Reproduce the text of every item below verbatim, omitting the pictures.

※ ※ ※

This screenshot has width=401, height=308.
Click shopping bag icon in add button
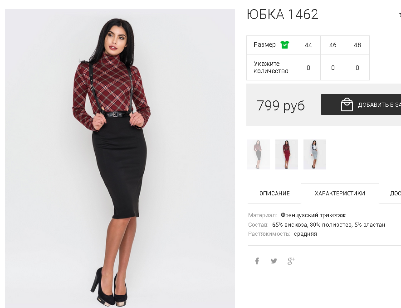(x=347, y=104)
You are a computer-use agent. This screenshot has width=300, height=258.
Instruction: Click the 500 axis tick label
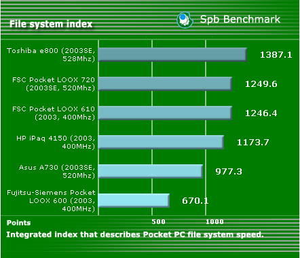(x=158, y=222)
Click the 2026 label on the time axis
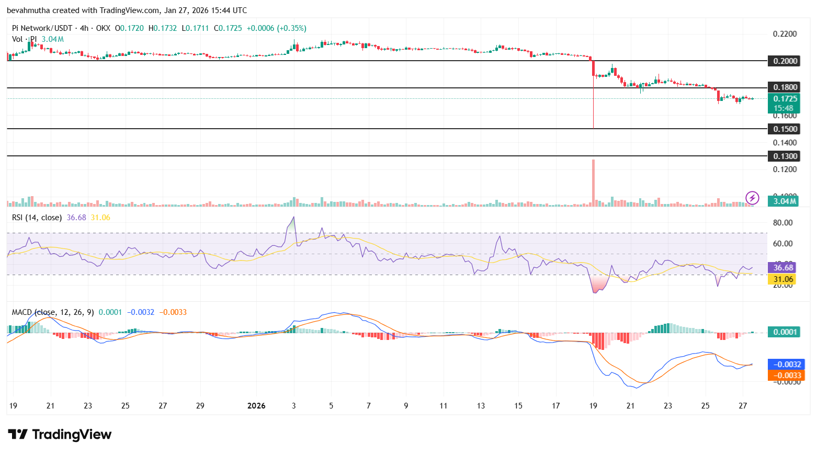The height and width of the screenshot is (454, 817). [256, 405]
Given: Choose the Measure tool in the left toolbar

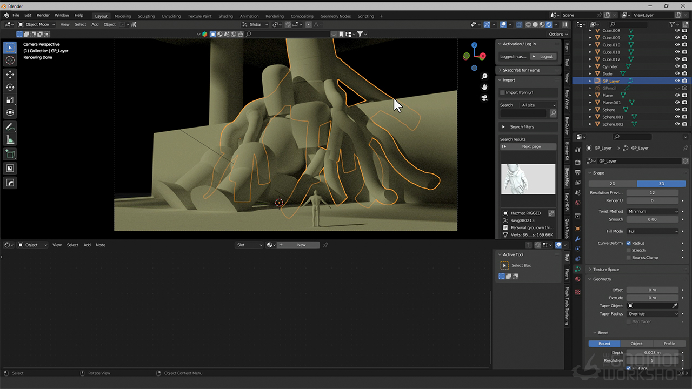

※ ※ ※

* **Expected answer**:
This screenshot has width=401, height=308.
Click shopping bag icon in add button
(x=347, y=104)
You are a computer-use agent. This screenshot has width=300, height=258.
Instruction: Click the 500 axis tick label
(x=158, y=222)
Click the 2026 label on the time axis
The height and width of the screenshot is (454, 817). [256, 405]
Given: Choose the Measure tool in the left toolbar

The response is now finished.